Dienstag, den 16. März 2010 um 17:26 Uhr


Die Laienspielgruppe Meckenbeuren begeistert mit Terry Pratchetts Satire „Mac Best“ ihr Publikum



Bild: Kerstin Schwier

Meuchelmord, Dämonenbeschwörung und Bardenmusik – den Besuchern des Kulturschuppens am Gleis 1 wurde am Samstagabend einiges geboten. Die Laienspielgruppe Meckenbeuren hatte sich mit Terry Pratchetts „Mac Best“ ein äußerst anspruchsvolles Projekt ausgesucht und dieses mit Bravour gemeistert. In Anlehnung an Shakespeares „Macbeth“ werden in dem Stück Machtgier, Obrigkeitshörigkeit und Schicksalsgläubigkeit auf höchst unterhaltsame Weise parodiert. Nicht um die Krone Schottlands, sondern um die Herrschaft in Lancre dreht sich hier alles. Auch befindet sich Lancre nicht etwa auf der nördlichen Erdhalbkugel, sondern in der von Terry Pratchett erschaffenen Scheibenwelt.

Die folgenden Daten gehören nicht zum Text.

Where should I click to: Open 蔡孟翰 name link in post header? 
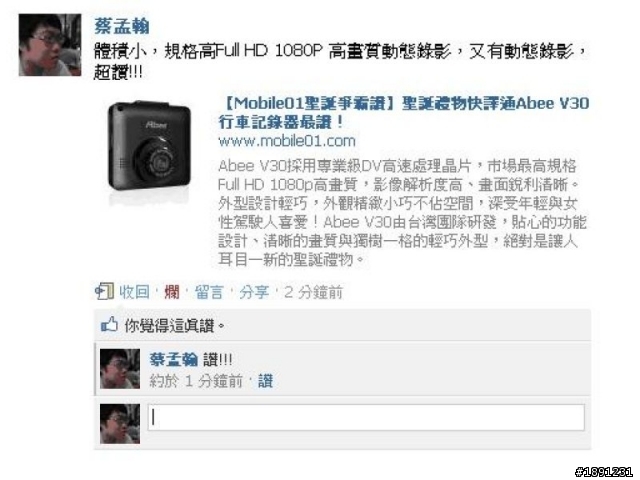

Dennoch haben die Charaktere in Pratchetts Fantasywelt durchaus menschliche Züge, beziehungsweise ähneln den Shakespearschen Helden. Allen voran Herzog Felmet (Torsten Fahr): Getrieben von seiner machtbesessenen Gattin (Steffi Burkhard) ermordet er hinterrücks seinen Cousin König Verence und übernimmt die Herrschaft in Lancre. Wie Torsten Fahr die Grenzen zwischen Herrschaft und Wahnsinn, zwischen tyrannischem Diktator und devotem Ehemann auslotet, ist beeindruckend. „Ich war nicht dabei. Er fiel unglücklich“ – mit diesen Worten versucht er, sich aus der Affäre zu ziehen. Doch er kann den fortschreitenden Wahnsinn nicht aufhalten. So sehr er sich auch mit Hilfe von Schmirgelpapier und Feile bemüht, er kann die blutbefleckten Hände, Ausdruck seiner Schuld, nicht reinwaschen. Zudem muss er bald erkennen, dass die Herrschaft über Lancre langweilig ist.